Jalan yang lurus adalah apa yang ditempuh oleh Nabi Muhammad, para sahabat dan yang mengikuti mereka dalam beragama. Inilah satu-satunya jalan yang benar dalam beragama, maka barangsiapa mencari jalan kebenaran selain jalan mereka maka dia tidak akan sampai kepada tujuan. Adapun jalan-jalan kebatilan maka begitu banyaknya sebagaimana tersebut dalam hadits riwayat imam Ahmad bahwa Rasulullah menggaris suatu garis (yang lurus) dengan tangannya kemudian beliau Shollallahu ‘alaihi wasallam bersabda:
هذَا سَبِيلُ الله مُسْتَقِيْمًا
“Inilah jalan Allah yang lurus.”
Lalu beliau menggaris disebelah kanan dari kiri dari garis itu garis-garis yang banyak lalu beliau Shollallahu ‘alaihi wasallam bersabda:
هذِه السُّبُلُ لَيْس مِنْها سبيل إلا عليه شيطان يدعو إليه
“Jalan-jalan ini tidak ada darinya jalan kecuali padanya ada syithon yang mengajak kepadanya.”
Kemudian Nabi Shollallahu ‘alaihi wasallam membaca ayat:
وَأَنَّ هَذَا صِرَاطِي مُسْتَقِيمًا فَاتَّبِعُوهُ وَلَا تَتَّبِعُوا السُّبُلَ فَتَفَرَّقَ بِكُمْ عَنْ سَبِيلِهِ
“Dan bahwa (yang Kami perintahkan) ini adalah jalan-Ku yang lurus, maka ikutilah dia; dan janganlah kamu mengikuti jalan-jalan (yang lain), karena jalan-jalan itu mencerai-beraikan kamu dari jalan-Nya.”(QS. Al An’am: 153)

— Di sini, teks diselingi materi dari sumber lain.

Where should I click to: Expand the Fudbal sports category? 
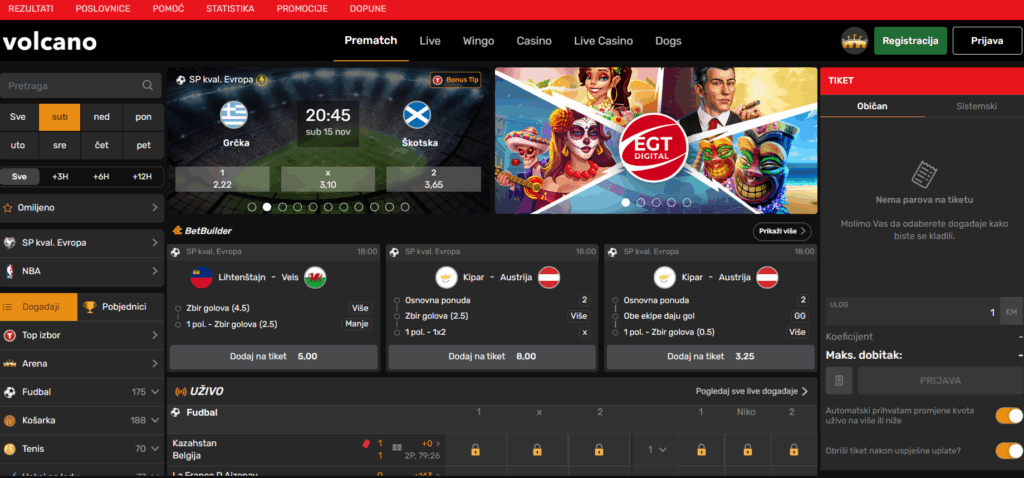point(155,392)
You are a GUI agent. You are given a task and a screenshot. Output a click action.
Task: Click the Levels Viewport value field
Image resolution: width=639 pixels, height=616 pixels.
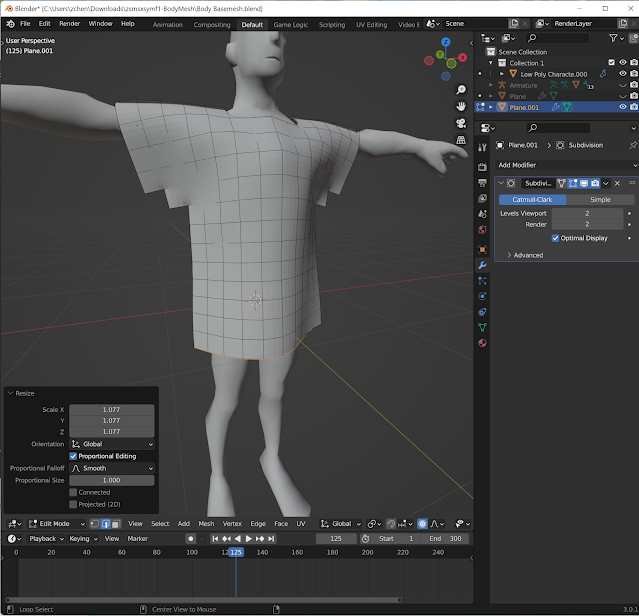click(x=585, y=213)
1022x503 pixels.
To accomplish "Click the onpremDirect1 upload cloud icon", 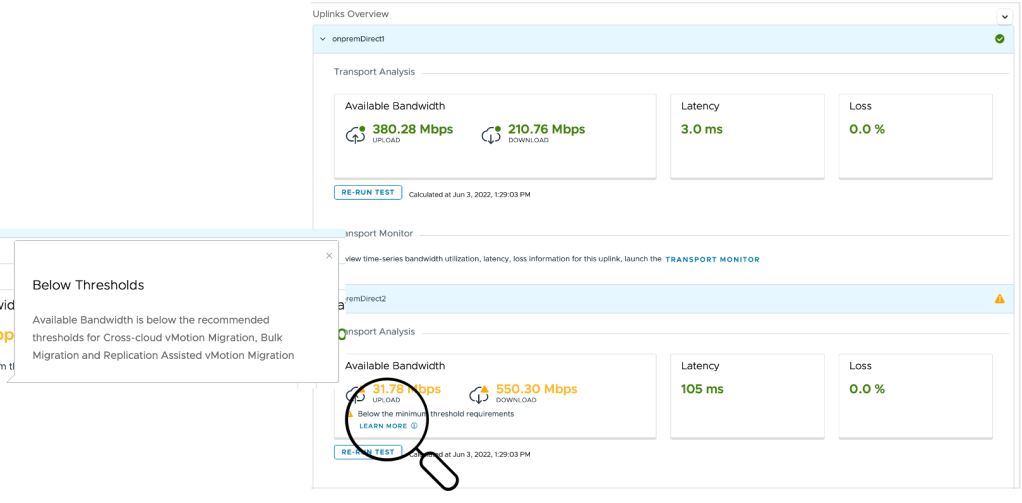I will [x=355, y=134].
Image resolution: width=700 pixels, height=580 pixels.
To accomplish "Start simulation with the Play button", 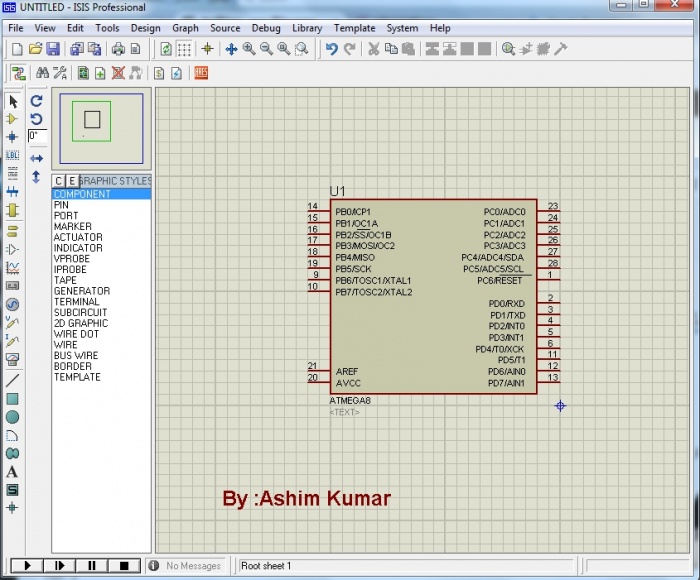I will [27, 566].
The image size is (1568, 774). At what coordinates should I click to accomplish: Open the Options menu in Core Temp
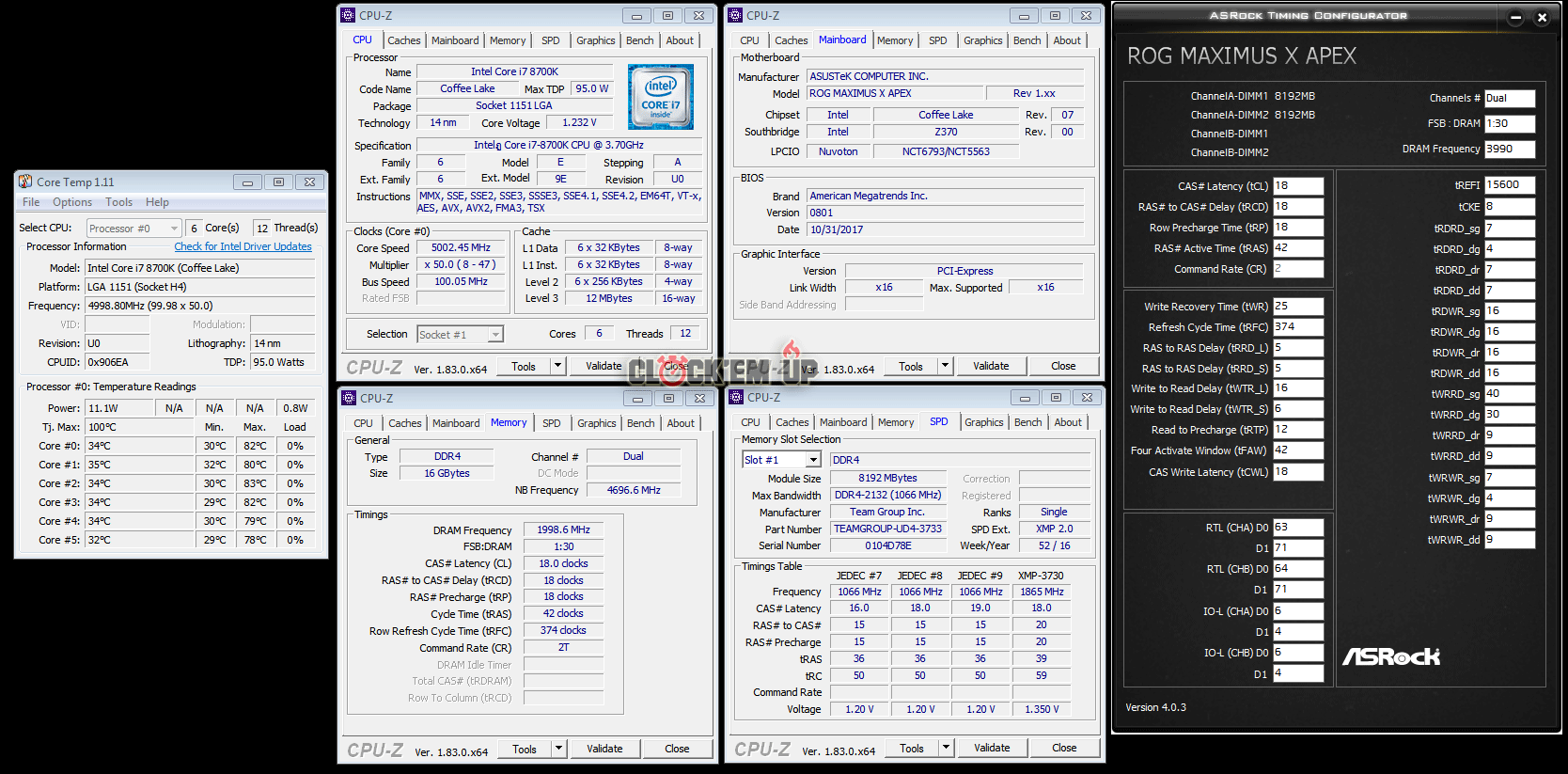pyautogui.click(x=72, y=202)
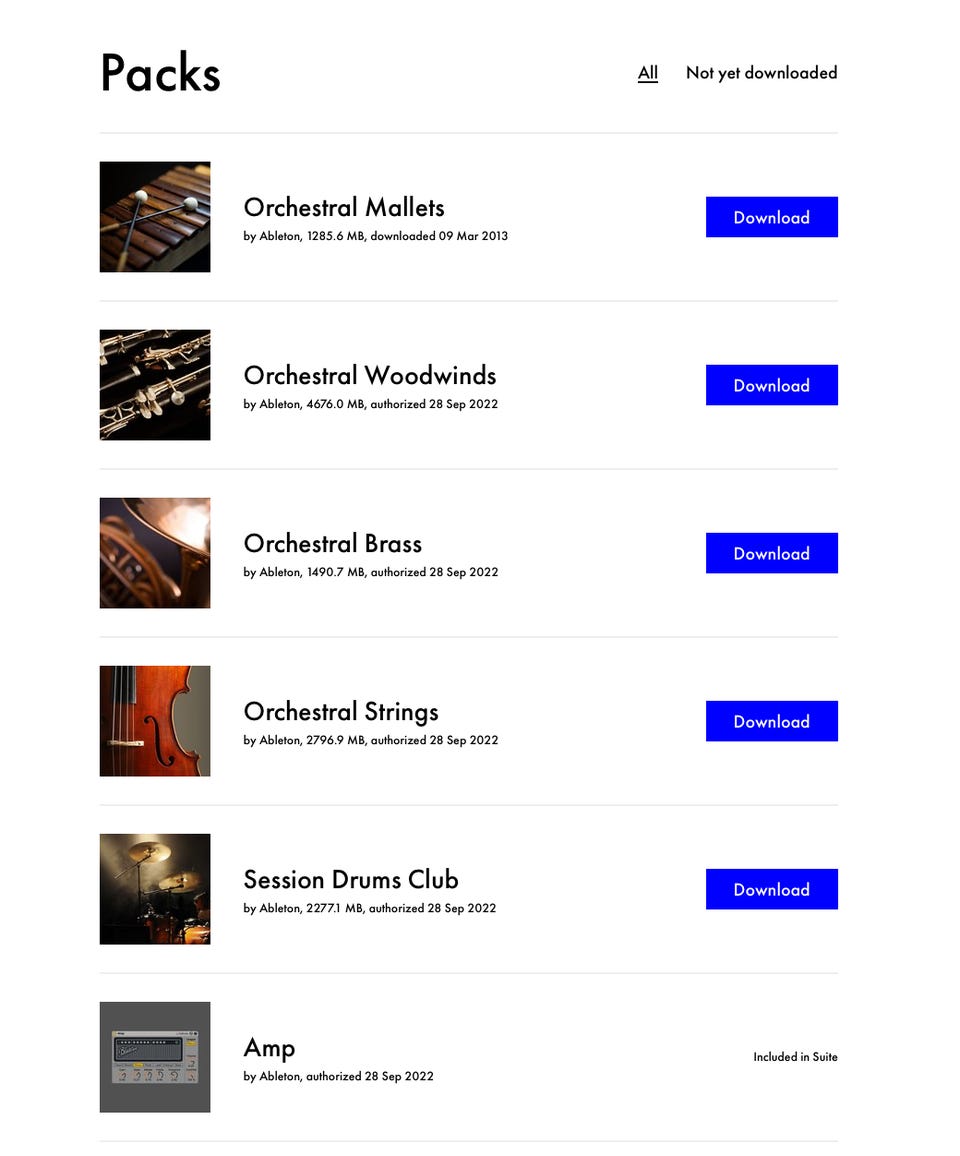Open the Orchestral Woodwinds title link

point(369,375)
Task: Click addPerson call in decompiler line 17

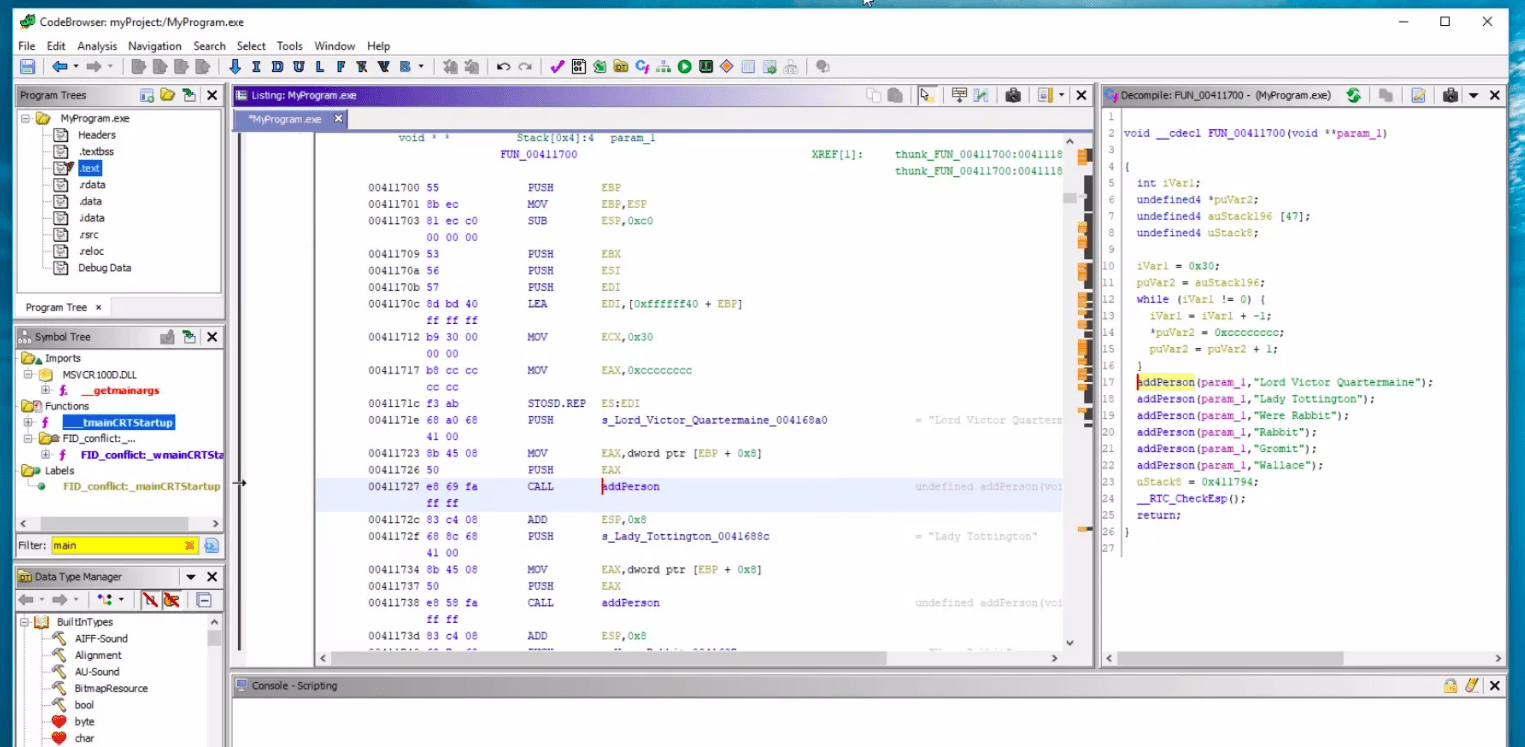Action: point(1166,382)
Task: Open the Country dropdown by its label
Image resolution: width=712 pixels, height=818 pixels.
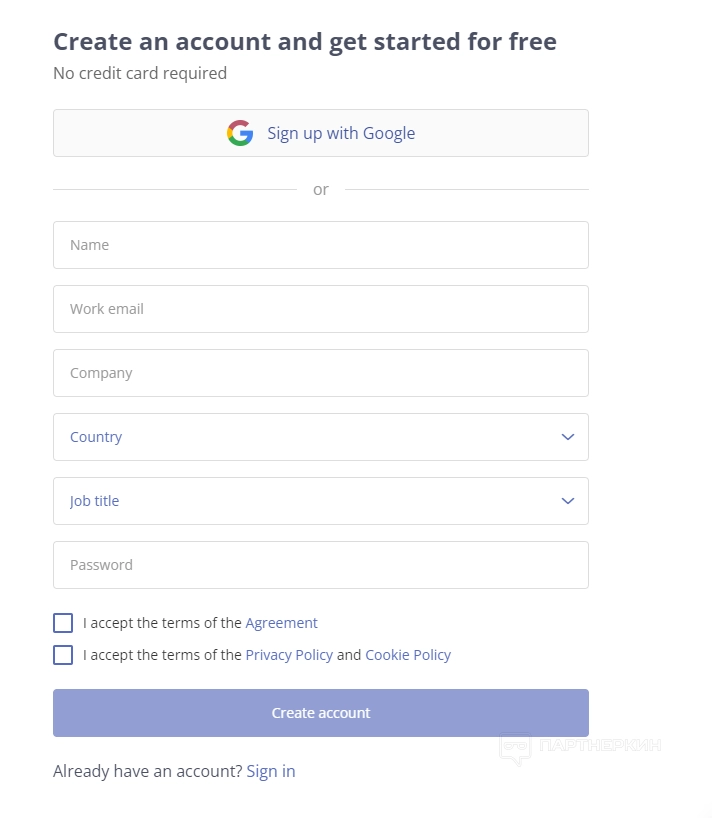Action: pyautogui.click(x=96, y=437)
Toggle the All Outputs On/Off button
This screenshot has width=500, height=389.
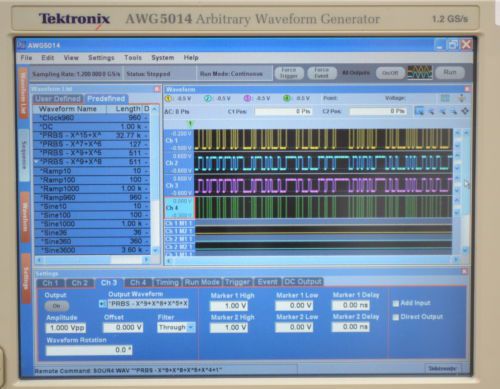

Demikianlah Allah tutup wasiat-wasiat yang mulia dengan wasiat ini sebagai penekanan bahwa berpegang teguh dengan wasiat-wasiat sebelumnya merupakan jalan yang lurus yang mengantarkan orang yang menjalankannya kepada keselamatan dan kesuksesan didunia dan di akhirat.
[Disarikan dari Mudzakkiroh fittafsir dan Al washoya Al ‘Asyr dari fatawa Asy Syaikh Ibnu Utsaimin]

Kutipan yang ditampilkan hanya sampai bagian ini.